(Task details):
Can you write out the whole listing exactly?
==========
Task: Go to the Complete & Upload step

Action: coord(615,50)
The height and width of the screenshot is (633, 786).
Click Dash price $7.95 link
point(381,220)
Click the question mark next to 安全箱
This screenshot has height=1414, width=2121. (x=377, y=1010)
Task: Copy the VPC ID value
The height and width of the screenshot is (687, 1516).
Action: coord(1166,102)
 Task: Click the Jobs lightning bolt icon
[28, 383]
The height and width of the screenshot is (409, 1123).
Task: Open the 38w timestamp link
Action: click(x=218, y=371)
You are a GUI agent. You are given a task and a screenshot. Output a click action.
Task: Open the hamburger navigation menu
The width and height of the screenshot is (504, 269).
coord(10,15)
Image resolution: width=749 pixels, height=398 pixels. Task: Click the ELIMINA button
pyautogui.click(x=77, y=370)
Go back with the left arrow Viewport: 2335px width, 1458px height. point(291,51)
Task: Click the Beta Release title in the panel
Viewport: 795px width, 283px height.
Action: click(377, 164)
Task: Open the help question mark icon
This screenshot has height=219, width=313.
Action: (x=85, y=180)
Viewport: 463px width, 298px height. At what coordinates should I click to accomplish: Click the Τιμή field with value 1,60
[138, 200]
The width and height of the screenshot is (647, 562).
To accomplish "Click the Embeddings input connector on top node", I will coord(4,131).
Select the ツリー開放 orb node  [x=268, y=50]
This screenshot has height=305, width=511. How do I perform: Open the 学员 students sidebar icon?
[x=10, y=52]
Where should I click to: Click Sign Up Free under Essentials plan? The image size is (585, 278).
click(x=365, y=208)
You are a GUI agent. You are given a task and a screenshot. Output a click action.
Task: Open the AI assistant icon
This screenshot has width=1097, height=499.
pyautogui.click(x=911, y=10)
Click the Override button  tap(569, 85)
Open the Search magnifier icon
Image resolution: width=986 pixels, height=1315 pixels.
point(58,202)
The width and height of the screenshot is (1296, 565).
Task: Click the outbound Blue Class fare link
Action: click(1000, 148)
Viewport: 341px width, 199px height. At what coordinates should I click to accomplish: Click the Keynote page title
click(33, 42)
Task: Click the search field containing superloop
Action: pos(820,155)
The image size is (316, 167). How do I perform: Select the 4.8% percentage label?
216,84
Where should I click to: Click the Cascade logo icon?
==========
(Task result):
Task: Go to the Complete & Upload step

Action: coord(615,50)
The height and width of the screenshot is (633, 786).
Click Dash price $7.95 link
point(381,220)
Click the question mark next to 安全箱
This screenshot has height=1414, width=2121. (x=377, y=1010)
Task: Copy the VPC ID value
The height and width of the screenshot is (687, 1516).
Action: coord(1166,102)
 Task: Click the Jobs lightning bolt icon
[28, 383]
The height and width of the screenshot is (409, 1123).
Task: Open the 38w timestamp link
Action: click(x=218, y=371)
You are a GUI agent. You are given a task and a screenshot. Output a click action.
Task: Open the hamburger navigation menu
The width and height of the screenshot is (504, 269).
coord(10,15)
Image resolution: width=749 pixels, height=398 pixels. Task: Click the ELIMINA button
pyautogui.click(x=77, y=370)
Go back with the left arrow Viewport: 2335px width, 1458px height. point(291,51)
Task: Click the Beta Release title in the panel
Viewport: 795px width, 283px height.
Action: click(377, 164)
Task: Open the help question mark icon
This screenshot has height=219, width=313.
Action: (x=85, y=180)
Viewport: 463px width, 298px height. At what coordinates should I click to accomplish: Click the Τιμή field with value 1,60
[138, 200]
The width and height of the screenshot is (647, 562).
To accomplish "Click the Embeddings input connector on top node", I will coord(4,131).
Select the ツリー開放 orb node  [x=268, y=50]
This screenshot has height=305, width=511. How do I perform: Open the 学员 students sidebar icon?
[x=10, y=52]
Where should I click to: Click Sign Up Free under Essentials plan? The image size is (585, 278).
click(x=365, y=208)
You are a GUI agent. You are given a task and a screenshot. Output a click action.
Task: Open the AI assistant icon
This screenshot has width=1097, height=499.
pyautogui.click(x=911, y=10)
Click the Override button  tap(569, 85)
Open the Search magnifier icon
Image resolution: width=986 pixels, height=1315 pixels.
point(58,202)
The width and height of the screenshot is (1296, 565).
Task: Click the outbound Blue Class fare link
Action: click(1000, 148)
Viewport: 341px width, 199px height. At what coordinates should I click to accomplish: Click the Keynote page title
click(33, 42)
Task: Click the search field containing superloop
Action: pos(820,155)
The image size is (316, 167). How do I perform: Select the 4.8% percentage label?
216,84
Where should I click to: Click the Cascade logo icon?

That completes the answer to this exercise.